# Task to carry out
From the passage on spiritual wellness and nature, reproduce the portion that begins at the words "Disengagement with the" and stops after the words "From Nature-Deficit Disorder.".

# Reading text
◆ ◆ ◆ ◆

Spiritual wellness is the most personal and uniquely defined per individual. It allows us to open ourselves to experiences, whether with ourselves or others. Volunteerism, sharing joy, showing compassion, and discovering meaning and direction are all aspects of boosting spiritual wellness. Whatever your definition of spiritual wellness, engaging with nature is a little-demanding way to connect with life. Whether you help in a park clean-up or bring your friends to your favorite trail, you can become a steward to nature as part of your spiritual journey.
Disengagement with the outdoors and nature is nothing new. In 1984, biologist E. O. Wilson proposed the theory of “biophilia,” which states humans are instinctively drawn to natural surroundings. Yet, the next generation of parents would question this so-called “biophilia” as they watched their kids prefer to sit in front of screens instead of playing outside. Spending more time indoors has become a rising norm among children. Author Richard Louv even coined the phenomenon “nature-deficit disorder" in his book Last Child in the Woods: Saving Our Children From Nature-Deficit Disorder.

◆ ◆ ◆ ◆

# Data supplied

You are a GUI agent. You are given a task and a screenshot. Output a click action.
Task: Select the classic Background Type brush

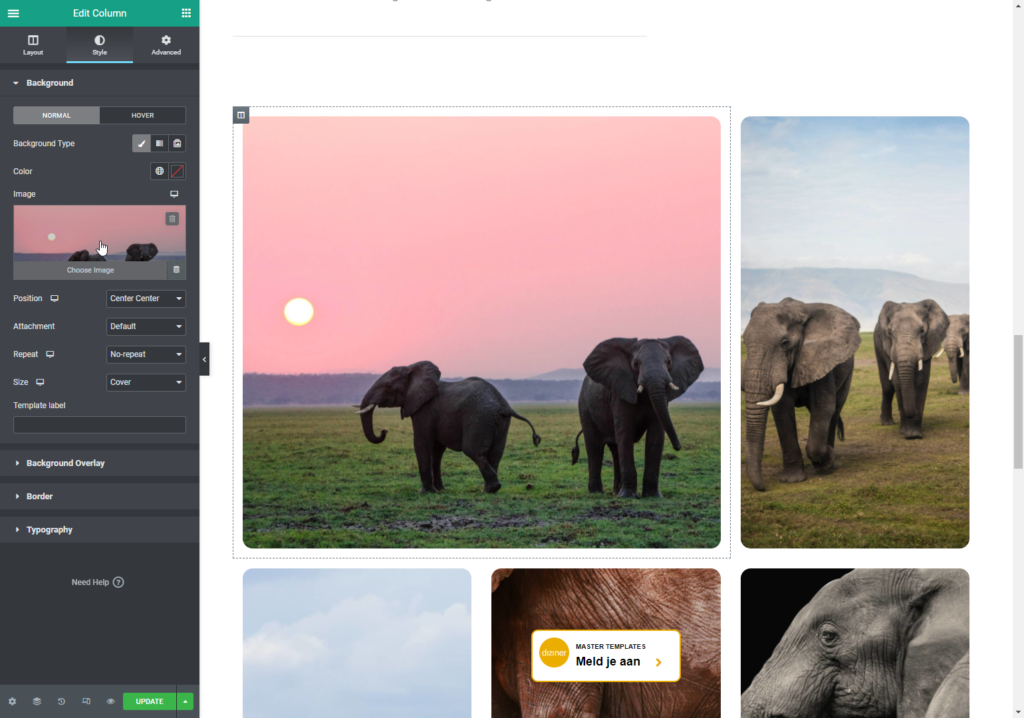[141, 144]
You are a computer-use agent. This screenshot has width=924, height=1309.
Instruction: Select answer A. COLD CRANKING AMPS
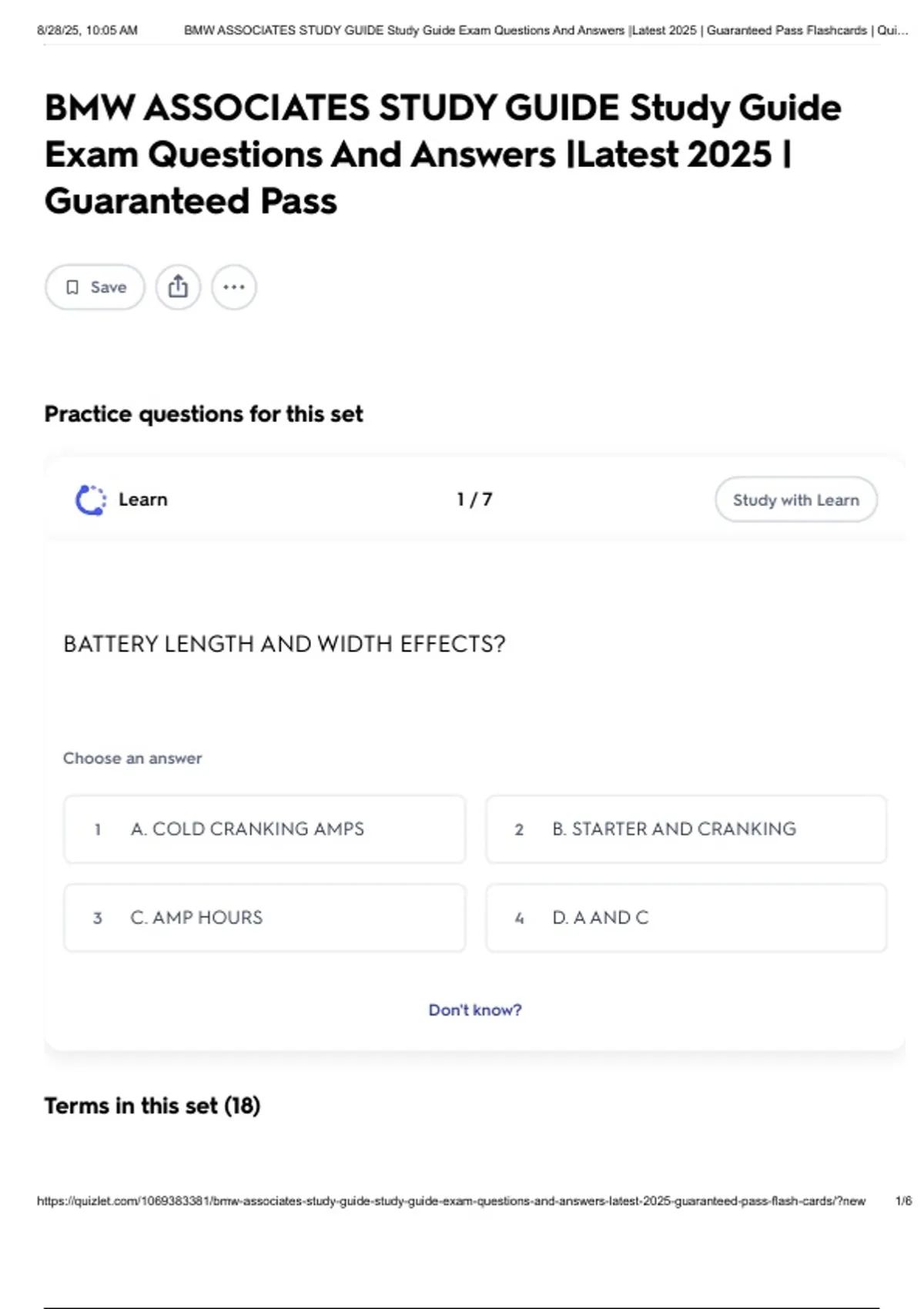point(264,829)
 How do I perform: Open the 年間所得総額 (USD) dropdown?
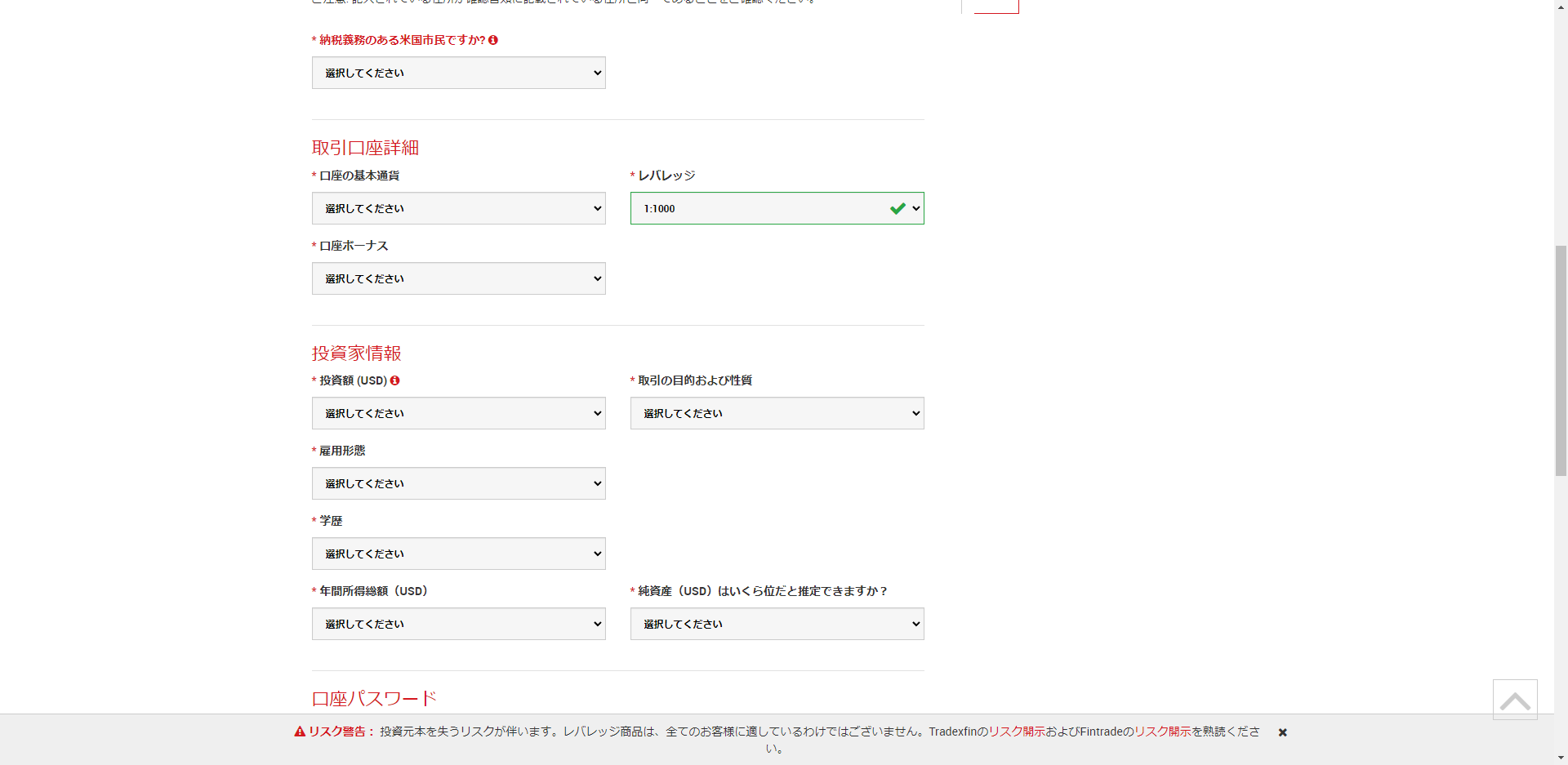tap(458, 624)
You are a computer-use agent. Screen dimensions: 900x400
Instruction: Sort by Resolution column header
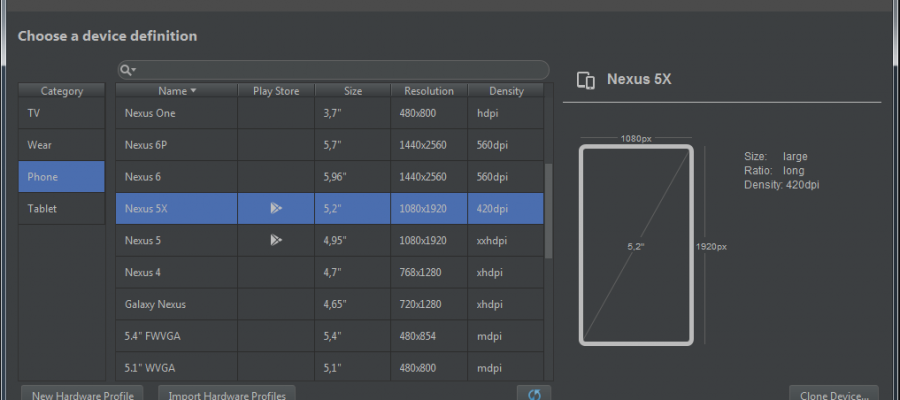point(428,91)
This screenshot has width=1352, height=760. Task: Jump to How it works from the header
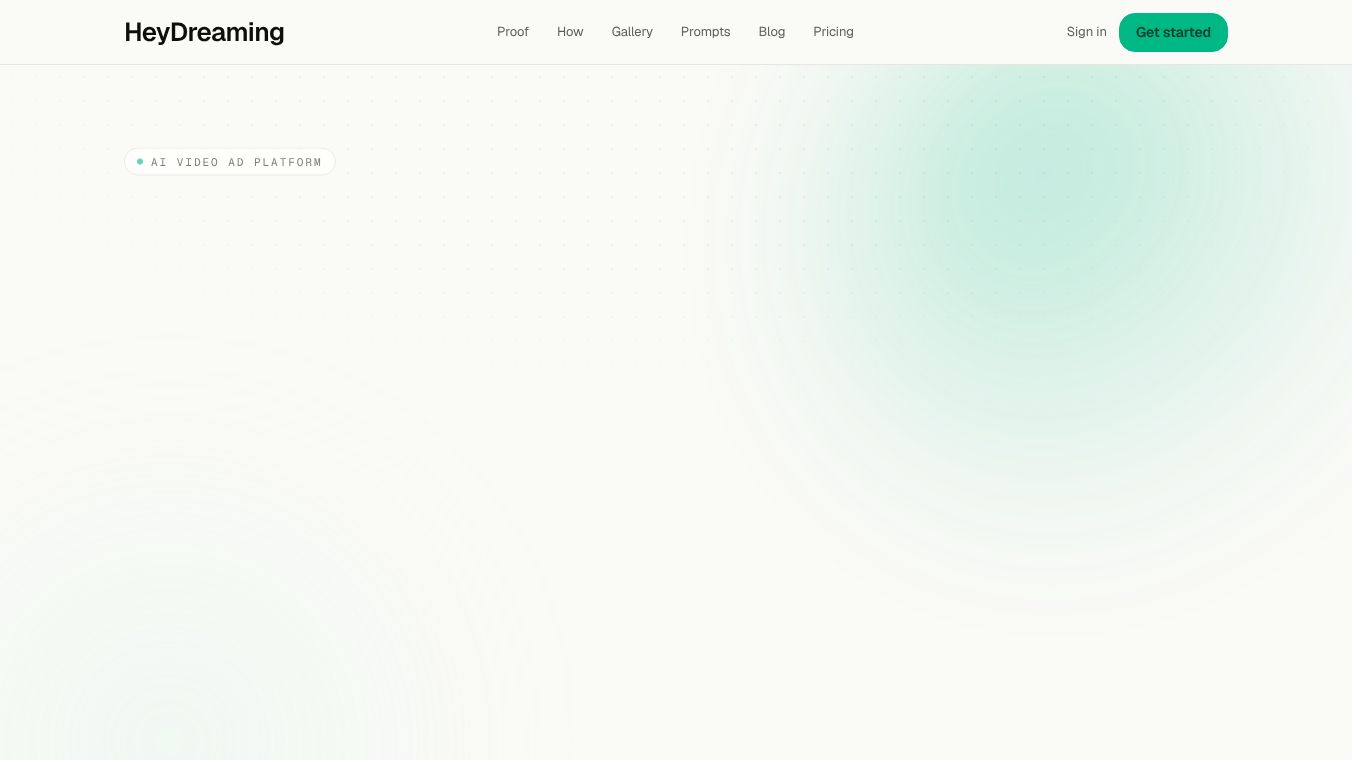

◆ ◆ ◆ ◆

# Answer section
Disengagement with the outdoors and nature is nothing new. In 1984, biologist E. O. Wilson proposed the theory of “biophilia,” which states humans are instinctively drawn to natural surroundings. Yet, the next generation of parents would question this so-called “biophilia” as they watched their kids prefer to sit in front of screens instead of playing outside. Spending more time indoors has become a rising norm among children. Author Richard Louv even coined the phenomenon “nature-deficit disorder" in his book Last Child in the Woods: Saving Our Children From Nature-Deficit Disorder.